* [Exercise prompt] Retype the part of the material below that runs from the line with "Task: Click the ZenTimings green logo icon" up to and including the line with "Looking at the screenshot, I should [x=1564, y=275].". Copy those lines exactly and nothing else.

* [Dataset items]
-=-=-

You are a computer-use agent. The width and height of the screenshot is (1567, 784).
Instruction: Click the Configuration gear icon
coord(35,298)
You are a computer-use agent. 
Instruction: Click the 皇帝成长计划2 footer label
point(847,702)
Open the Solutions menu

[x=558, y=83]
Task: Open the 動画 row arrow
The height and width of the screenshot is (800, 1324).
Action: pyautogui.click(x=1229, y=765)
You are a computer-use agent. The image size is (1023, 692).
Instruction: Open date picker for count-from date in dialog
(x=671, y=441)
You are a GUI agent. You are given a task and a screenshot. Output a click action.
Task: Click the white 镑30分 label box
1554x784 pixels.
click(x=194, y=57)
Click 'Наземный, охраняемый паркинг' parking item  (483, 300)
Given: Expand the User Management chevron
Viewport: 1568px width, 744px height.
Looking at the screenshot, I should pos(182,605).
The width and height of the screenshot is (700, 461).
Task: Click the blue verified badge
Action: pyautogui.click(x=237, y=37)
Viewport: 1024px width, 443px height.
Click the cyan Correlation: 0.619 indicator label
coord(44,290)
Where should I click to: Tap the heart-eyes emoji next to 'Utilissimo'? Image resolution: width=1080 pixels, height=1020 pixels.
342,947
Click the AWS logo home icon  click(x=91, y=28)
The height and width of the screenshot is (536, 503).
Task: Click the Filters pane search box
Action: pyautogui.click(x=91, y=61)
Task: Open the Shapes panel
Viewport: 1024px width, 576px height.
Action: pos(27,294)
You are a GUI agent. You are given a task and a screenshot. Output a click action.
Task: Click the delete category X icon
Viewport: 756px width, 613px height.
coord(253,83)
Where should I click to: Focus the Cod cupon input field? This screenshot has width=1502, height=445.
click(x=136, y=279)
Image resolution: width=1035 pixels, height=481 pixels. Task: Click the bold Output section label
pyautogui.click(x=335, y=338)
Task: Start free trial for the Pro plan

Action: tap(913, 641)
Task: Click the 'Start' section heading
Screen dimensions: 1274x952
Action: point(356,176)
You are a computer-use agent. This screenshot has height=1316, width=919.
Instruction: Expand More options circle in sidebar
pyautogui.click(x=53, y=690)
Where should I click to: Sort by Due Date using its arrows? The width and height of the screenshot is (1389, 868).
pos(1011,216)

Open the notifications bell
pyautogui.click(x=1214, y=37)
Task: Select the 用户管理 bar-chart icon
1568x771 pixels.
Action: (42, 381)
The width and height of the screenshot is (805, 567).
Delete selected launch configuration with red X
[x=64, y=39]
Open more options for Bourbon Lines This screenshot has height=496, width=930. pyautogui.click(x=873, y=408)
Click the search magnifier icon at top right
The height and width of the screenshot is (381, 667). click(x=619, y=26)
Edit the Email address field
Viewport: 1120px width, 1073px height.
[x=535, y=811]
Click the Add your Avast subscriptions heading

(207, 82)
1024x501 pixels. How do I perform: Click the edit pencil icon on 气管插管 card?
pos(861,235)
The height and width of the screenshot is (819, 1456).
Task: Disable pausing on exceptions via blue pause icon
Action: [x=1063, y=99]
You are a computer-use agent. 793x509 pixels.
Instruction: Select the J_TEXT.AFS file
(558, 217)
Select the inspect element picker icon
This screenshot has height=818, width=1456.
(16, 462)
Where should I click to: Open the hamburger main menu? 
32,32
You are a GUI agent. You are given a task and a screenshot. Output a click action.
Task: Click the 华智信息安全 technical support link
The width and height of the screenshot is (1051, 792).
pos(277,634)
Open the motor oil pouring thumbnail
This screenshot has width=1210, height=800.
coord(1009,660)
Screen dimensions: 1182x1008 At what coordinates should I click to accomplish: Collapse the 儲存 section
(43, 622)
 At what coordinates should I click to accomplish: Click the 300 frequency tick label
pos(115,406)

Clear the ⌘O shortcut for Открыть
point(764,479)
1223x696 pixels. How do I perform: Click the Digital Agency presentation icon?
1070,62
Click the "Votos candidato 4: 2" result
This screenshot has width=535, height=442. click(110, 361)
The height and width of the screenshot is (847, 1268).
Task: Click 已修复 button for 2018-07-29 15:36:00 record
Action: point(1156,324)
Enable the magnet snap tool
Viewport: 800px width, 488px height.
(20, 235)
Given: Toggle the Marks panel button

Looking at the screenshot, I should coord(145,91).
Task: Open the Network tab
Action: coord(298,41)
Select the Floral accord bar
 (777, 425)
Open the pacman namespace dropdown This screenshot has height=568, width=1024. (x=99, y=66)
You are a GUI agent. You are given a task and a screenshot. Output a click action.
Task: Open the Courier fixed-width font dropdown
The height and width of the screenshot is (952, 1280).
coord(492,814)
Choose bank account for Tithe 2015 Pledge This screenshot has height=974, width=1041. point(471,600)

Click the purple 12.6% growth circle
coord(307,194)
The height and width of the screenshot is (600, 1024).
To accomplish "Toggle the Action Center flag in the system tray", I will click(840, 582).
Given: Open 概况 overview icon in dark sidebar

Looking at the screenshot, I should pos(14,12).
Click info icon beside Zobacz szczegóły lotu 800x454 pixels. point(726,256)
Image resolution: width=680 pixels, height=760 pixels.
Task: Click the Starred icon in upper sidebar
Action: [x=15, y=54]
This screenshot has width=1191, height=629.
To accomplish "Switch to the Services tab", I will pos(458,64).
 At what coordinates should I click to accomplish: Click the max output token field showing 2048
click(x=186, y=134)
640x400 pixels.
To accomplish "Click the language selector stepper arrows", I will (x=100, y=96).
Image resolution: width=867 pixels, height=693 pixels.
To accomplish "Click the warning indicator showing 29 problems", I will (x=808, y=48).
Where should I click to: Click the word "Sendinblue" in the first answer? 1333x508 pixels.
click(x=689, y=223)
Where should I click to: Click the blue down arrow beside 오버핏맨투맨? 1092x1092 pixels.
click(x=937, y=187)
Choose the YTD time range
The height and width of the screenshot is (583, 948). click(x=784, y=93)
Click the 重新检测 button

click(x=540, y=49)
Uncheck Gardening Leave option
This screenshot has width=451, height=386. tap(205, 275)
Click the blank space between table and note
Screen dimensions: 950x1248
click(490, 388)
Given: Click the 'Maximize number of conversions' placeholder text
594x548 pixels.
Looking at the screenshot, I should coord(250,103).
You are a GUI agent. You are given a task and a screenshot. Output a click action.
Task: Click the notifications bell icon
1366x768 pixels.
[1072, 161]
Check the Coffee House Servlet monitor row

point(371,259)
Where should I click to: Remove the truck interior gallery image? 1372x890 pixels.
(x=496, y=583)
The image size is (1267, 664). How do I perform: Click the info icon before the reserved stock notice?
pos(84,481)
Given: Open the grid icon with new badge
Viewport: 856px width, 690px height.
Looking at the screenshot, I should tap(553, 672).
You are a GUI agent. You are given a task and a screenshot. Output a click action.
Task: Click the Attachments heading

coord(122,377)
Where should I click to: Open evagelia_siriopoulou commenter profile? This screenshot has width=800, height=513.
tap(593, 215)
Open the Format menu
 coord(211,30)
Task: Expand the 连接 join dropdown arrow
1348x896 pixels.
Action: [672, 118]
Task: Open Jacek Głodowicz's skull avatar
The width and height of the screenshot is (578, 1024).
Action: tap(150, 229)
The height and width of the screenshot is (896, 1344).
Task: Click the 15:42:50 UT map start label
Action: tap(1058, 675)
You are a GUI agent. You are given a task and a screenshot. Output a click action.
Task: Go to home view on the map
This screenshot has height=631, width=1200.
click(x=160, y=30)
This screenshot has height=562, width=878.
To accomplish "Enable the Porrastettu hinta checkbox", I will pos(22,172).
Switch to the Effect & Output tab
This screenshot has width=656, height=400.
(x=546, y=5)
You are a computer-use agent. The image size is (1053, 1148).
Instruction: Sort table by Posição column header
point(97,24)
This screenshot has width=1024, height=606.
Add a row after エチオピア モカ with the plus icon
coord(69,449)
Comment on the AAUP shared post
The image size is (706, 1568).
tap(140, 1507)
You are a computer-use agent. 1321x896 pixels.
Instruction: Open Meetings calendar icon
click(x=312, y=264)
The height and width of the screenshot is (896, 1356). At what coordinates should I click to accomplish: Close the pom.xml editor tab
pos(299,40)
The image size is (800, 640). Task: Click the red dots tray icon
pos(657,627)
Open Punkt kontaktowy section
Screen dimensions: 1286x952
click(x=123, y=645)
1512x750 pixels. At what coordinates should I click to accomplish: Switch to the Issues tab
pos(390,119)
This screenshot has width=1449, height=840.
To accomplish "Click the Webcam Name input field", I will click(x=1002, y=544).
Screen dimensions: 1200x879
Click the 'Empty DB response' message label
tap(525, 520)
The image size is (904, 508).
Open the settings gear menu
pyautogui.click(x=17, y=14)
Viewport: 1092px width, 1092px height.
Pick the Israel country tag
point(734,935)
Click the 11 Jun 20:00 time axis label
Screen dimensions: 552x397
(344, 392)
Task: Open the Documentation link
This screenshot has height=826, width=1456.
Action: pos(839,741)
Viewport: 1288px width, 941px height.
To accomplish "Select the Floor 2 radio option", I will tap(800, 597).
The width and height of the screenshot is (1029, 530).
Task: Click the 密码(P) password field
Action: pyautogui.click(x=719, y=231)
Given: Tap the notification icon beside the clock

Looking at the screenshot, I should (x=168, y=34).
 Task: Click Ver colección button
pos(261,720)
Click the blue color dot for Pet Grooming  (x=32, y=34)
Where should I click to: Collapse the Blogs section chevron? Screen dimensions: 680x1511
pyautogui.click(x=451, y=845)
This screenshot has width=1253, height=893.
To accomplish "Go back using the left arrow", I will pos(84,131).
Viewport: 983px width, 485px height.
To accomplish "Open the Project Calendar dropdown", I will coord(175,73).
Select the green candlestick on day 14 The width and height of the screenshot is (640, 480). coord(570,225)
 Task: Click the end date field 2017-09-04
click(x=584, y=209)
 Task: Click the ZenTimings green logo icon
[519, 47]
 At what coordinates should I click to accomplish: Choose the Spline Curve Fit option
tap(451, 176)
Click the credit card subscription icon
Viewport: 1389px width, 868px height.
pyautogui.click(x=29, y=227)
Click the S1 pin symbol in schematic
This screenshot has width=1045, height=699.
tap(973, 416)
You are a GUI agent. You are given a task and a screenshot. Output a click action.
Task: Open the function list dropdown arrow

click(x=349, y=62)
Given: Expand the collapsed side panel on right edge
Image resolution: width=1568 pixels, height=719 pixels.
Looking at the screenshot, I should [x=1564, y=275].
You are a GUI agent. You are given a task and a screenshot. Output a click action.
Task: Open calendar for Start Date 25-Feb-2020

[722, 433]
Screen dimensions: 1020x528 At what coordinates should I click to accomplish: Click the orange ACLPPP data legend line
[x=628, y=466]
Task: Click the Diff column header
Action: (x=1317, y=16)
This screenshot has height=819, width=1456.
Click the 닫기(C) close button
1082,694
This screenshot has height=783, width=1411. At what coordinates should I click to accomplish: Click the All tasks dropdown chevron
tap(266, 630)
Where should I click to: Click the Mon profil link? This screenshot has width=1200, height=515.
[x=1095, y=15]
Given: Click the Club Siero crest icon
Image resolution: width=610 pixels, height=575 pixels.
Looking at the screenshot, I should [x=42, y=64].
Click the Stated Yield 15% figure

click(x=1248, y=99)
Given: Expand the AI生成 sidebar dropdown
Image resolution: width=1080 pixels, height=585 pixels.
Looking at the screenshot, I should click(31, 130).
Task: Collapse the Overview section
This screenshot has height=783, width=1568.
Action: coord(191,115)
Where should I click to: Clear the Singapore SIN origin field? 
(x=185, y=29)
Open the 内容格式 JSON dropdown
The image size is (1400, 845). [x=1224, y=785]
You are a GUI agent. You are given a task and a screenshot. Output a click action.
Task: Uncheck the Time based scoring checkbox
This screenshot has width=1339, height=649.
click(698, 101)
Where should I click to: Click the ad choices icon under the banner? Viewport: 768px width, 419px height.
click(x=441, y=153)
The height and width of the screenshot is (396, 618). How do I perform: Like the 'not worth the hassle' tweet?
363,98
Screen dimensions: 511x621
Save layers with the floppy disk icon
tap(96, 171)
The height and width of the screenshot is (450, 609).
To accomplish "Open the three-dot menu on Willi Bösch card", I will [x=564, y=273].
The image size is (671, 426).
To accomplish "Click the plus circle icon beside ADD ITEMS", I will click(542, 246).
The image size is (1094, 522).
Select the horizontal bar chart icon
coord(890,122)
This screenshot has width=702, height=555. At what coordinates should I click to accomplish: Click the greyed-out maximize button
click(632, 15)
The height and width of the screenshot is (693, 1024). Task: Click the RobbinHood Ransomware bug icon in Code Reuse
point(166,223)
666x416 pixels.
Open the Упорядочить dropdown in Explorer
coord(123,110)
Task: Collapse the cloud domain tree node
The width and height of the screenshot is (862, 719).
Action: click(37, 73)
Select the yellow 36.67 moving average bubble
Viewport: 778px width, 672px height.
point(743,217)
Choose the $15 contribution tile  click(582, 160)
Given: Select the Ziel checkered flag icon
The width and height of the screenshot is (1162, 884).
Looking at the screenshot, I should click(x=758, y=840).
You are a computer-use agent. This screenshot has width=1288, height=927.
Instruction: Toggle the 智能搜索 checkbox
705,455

-=-=-

* [Result below]
 Task: Click the ZenTimings green logo icon
[519, 47]
 At what coordinates should I click to accomplish: Choose the Spline Curve Fit option
tap(451, 176)
Click the credit card subscription icon
Viewport: 1389px width, 868px height.
pyautogui.click(x=29, y=227)
Click the S1 pin symbol in schematic
This screenshot has width=1045, height=699.
tap(973, 416)
You are a GUI agent. You are given a task and a screenshot. Output a click action.
Task: Open the function list dropdown arrow

click(x=349, y=62)
Given: Expand the collapsed side panel on right edge
Image resolution: width=1568 pixels, height=719 pixels.
Looking at the screenshot, I should [x=1564, y=275].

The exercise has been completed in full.